* [TEXTE FOURNI]
Jérémie 31
27 Des jours viennent - oracle du SEIGNEUR - où j'ensemencerai Israël et Juda de semences d'hommes et de semences de bêtes. 28 Et ensuite je veillerai sur eux pour bâtir et pour planter, comme j'ai veillé sur eux pour déraciner et renverser, pour démolir et ruiner, pour faire mal - oracle du SEIGNEUR. 29 En ce temps-là, on ne dira plus: «Les pères ont mangé du raisin vert et ce sont les enfants qui en ont les dents rongées!» 30 Mais non! Chacun mourra pour son propre péché, et si quelqu'un mange du raisin vert, ses propres dents en seront rongées.
31 Des jours viennent - oracle du SEIGNEUR - où je conclurai avec la communauté d'Israël - et la communauté de Juda - une nouvelle alliance. 32 Elle sera différente de l'alliance que j'ai conclue avec leurs pères quand je les ai pris par la main pour les faire sortir du pays d'Égypte. Eux, ils ont rompu mon alliance; mais moi, je reste le maître chez eux - oracle du SEIGNEUR. 33 Voici donc l'alliance que je conclurai avec la communauté d'Israël après ces jours-là - oracle du SEIGNEUR: je déposerai mes directives au fond d'eux-mêmes, les inscrivant dans leur être; je deviendrai Dieu pour eux, et eux, ils deviendront un peuple pour moi. 34 Ils ne s'instruiront plus entre compagnons, entre frères, répétant: «Apprenez à connaître le SEIGNEUR», car ils me connaîtront tous, petits et grands - oracle du SEIGNEUR. Je pardonne leur crime; leur faute, je n'en parle plus.

* [CONSIGNE A] Reproduisez fidèlement le passage du texte sur la nouvelle alliance situé entre "31 Des jours" et "n'en parle plus.", ces deux bornes comprises.
* [CONSIGNE B] Dans le texte sur la nouvelle alliance, résumez sous forme de liste le paragraphe qui commence par « Des jours viennent - oracle du SEIGNEUR - où je conclurai », en conservant ses faits principaux.
Le matériel placé ci-dessous n'est pas nécessaire.

* [EXTRAIT DE DONNÉES]
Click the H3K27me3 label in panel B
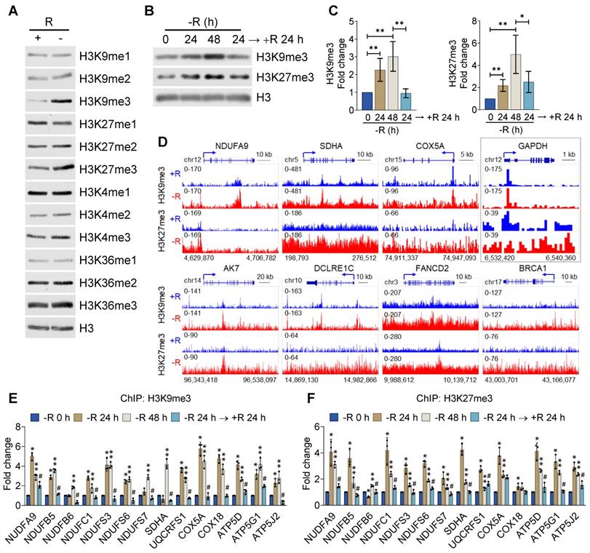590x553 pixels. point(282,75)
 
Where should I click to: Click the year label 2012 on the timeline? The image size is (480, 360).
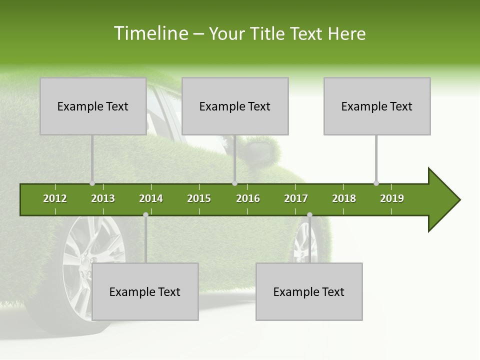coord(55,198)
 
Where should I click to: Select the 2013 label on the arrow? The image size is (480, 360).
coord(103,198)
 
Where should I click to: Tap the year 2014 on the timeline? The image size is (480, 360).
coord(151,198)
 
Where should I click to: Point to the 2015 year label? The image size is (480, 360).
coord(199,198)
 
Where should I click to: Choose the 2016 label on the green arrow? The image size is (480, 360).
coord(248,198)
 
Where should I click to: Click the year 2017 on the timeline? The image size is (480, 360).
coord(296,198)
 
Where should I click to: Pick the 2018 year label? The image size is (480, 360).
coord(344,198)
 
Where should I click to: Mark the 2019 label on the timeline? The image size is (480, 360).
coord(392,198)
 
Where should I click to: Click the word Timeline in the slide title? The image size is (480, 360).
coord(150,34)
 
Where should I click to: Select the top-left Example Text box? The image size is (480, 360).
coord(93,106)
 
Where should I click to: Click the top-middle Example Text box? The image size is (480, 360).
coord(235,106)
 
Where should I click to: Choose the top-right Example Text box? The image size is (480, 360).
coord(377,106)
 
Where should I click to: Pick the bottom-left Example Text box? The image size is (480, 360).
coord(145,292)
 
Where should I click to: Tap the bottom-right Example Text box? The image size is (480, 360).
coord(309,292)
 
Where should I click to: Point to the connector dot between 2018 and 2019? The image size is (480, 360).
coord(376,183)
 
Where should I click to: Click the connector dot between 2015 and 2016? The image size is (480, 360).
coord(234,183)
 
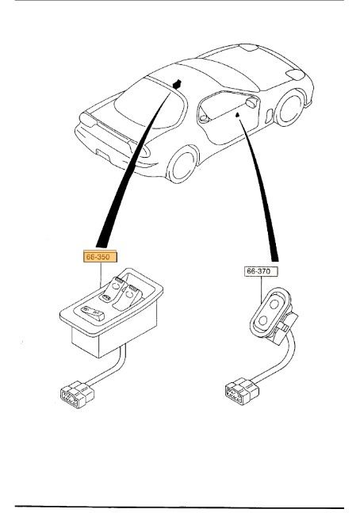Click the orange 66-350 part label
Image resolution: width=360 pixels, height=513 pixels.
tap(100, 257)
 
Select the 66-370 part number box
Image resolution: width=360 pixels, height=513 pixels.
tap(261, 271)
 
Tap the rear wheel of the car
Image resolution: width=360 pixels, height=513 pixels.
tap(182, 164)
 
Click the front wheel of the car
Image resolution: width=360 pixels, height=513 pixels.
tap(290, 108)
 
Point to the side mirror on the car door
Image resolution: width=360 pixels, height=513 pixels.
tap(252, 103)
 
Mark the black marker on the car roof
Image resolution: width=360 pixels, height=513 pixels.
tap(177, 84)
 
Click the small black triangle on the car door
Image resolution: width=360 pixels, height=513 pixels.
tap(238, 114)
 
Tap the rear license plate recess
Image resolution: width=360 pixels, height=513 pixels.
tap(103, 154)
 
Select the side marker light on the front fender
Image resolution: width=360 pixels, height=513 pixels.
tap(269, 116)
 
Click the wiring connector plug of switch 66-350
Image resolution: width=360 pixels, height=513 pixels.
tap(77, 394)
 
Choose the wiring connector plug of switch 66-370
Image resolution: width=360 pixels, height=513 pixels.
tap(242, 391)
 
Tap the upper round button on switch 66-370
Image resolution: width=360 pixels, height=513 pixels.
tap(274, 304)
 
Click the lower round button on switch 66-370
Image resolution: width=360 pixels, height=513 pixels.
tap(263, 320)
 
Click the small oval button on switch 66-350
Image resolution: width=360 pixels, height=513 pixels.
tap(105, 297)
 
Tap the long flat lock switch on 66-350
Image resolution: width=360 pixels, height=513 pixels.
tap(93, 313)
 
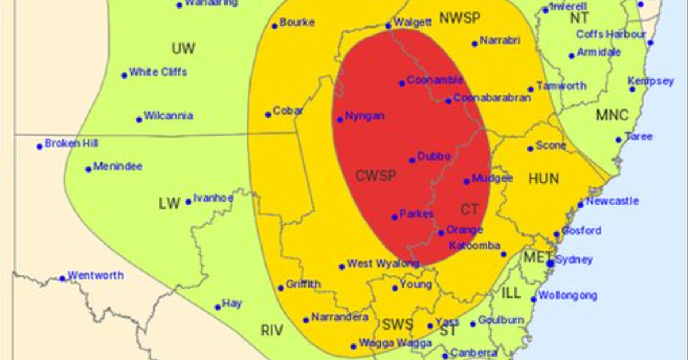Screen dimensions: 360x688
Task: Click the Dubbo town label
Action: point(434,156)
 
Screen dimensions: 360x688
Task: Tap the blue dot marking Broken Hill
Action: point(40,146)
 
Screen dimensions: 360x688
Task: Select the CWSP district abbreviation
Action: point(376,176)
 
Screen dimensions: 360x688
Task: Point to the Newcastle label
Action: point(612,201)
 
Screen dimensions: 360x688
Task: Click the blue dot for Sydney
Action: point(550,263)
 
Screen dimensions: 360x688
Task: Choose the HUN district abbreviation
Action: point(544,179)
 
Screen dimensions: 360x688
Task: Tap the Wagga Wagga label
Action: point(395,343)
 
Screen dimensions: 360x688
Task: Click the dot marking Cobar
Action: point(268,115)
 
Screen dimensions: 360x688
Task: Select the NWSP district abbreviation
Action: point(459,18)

---

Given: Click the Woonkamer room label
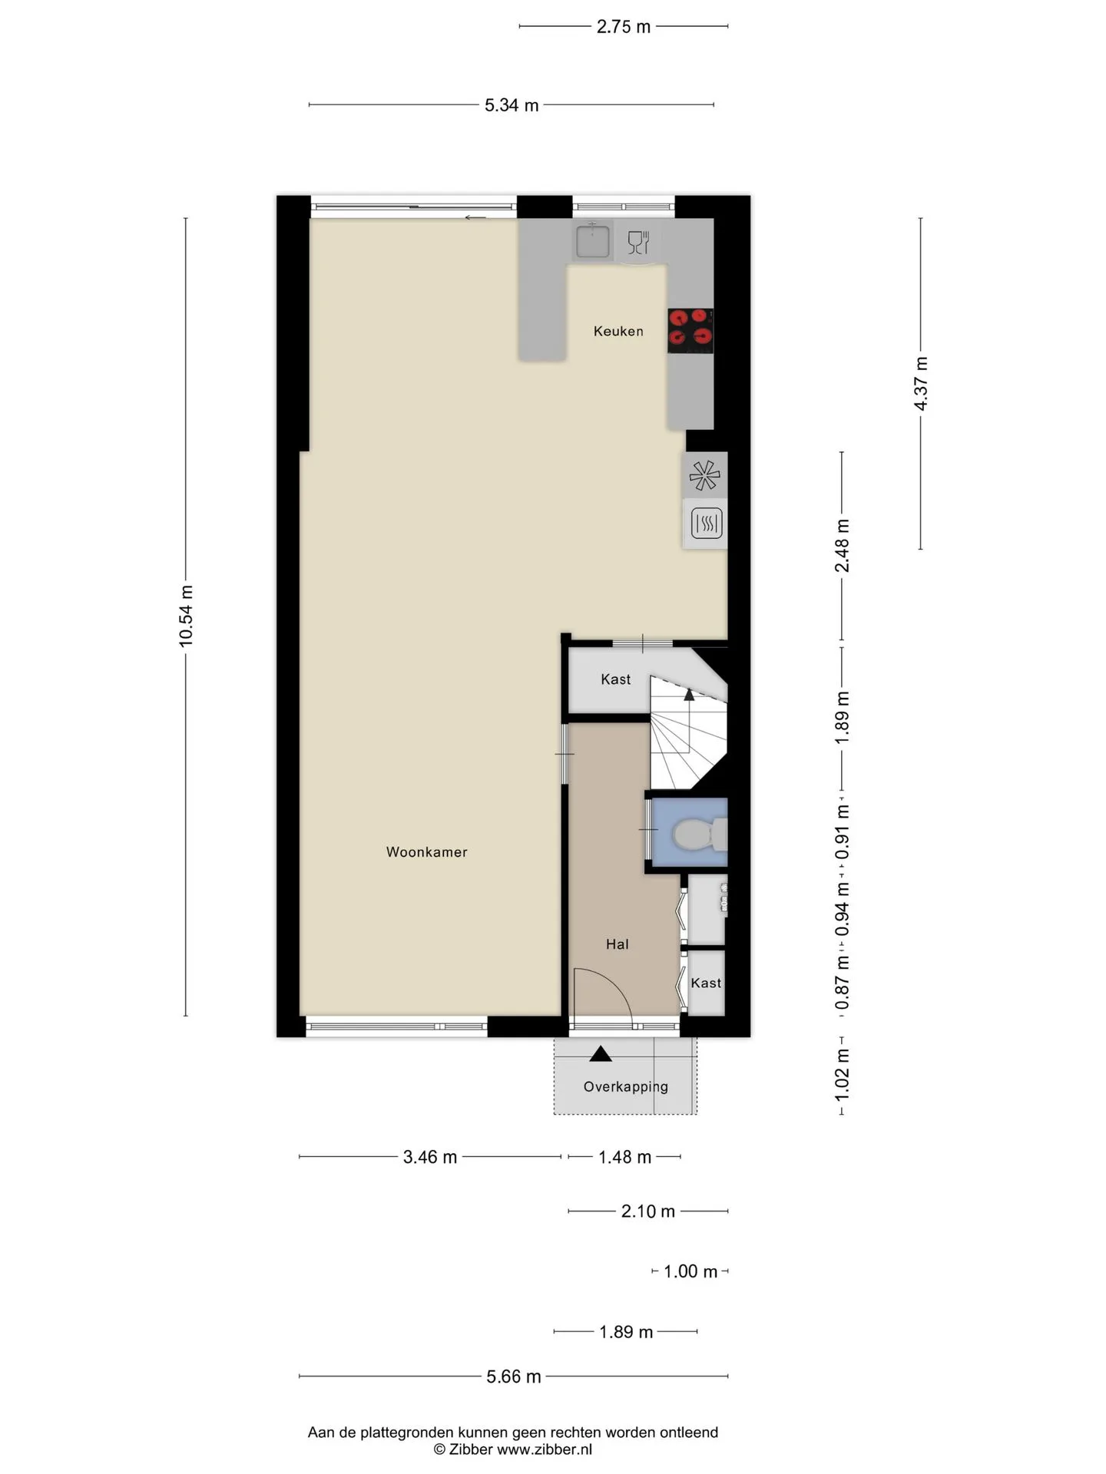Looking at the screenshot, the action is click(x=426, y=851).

==

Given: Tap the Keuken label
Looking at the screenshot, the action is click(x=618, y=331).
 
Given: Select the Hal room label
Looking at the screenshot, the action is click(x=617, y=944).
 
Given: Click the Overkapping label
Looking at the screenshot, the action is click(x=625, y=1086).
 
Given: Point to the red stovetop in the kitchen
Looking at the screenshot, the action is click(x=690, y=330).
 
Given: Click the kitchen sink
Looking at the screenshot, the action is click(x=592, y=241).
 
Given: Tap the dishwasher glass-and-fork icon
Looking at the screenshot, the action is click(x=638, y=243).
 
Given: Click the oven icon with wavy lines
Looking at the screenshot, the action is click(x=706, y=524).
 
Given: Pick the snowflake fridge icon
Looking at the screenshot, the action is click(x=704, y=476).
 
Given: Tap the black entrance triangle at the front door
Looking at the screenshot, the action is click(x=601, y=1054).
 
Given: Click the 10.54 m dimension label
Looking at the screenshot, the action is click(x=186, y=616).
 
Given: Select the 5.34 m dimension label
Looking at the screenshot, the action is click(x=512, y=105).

* [CORRIGÉ A]
31 Des jours viennent - oracle du SEIGNEUR - où je conclurai avec la communauté d'Israël - et la communauté de Juda - une nouvelle alliance. 32 Elle sera différente de l'alliance que j'ai conclue avec leurs pères quand je les ai pris par la main pour les faire sortir du pays d'Égypte. Eux, ils ont rompu mon alliance; mais moi, je reste le maître chez eux - oracle du SEIGNEUR. 33 Voici donc l'alliance que je conclurai avec la communauté d'Israël après ces jours-là - oracle du SEIGNEUR: je déposerai mes directives au fond d'eux-mêmes, les inscrivant dans leur être; je deviendrai Dieu pour eux, et eux, ils deviendront un peuple pour moi. 34 Ils ne s'instruiront plus entre compagnons, entre frères, répétant: «Apprenez à connaître le SEIGNEUR», car ils me connaîtront tous, petits et grands - oracle du SEIGNEUR. Je pardonne leur crime; leur faute, je n'en parle plus.

* [CORRIGÉ B]
- Le SEIGNEUR annonce qu'il conclura une nouvelle alliance avec la communauté d'Israël et celle de Juda.
- Cette alliance sera différente de celle conclue avec leurs pères lors de la sortie d'Égypte. Ils ont rompu cette première alliance, mais il reste le maître chez eux.
- Il déposera ses directives au fond d'eux-mêmes et les inscrira dans leur être. Il deviendra Dieu pour eux, et ils deviendront un peuple pour lui.
- Ils n'auront plus à s'instruire entre eux pour connaître le SEIGNEUR, car tous le connaîtront, petits et grands.
- Il pardonne leur crime et ne parle plus de leur faute.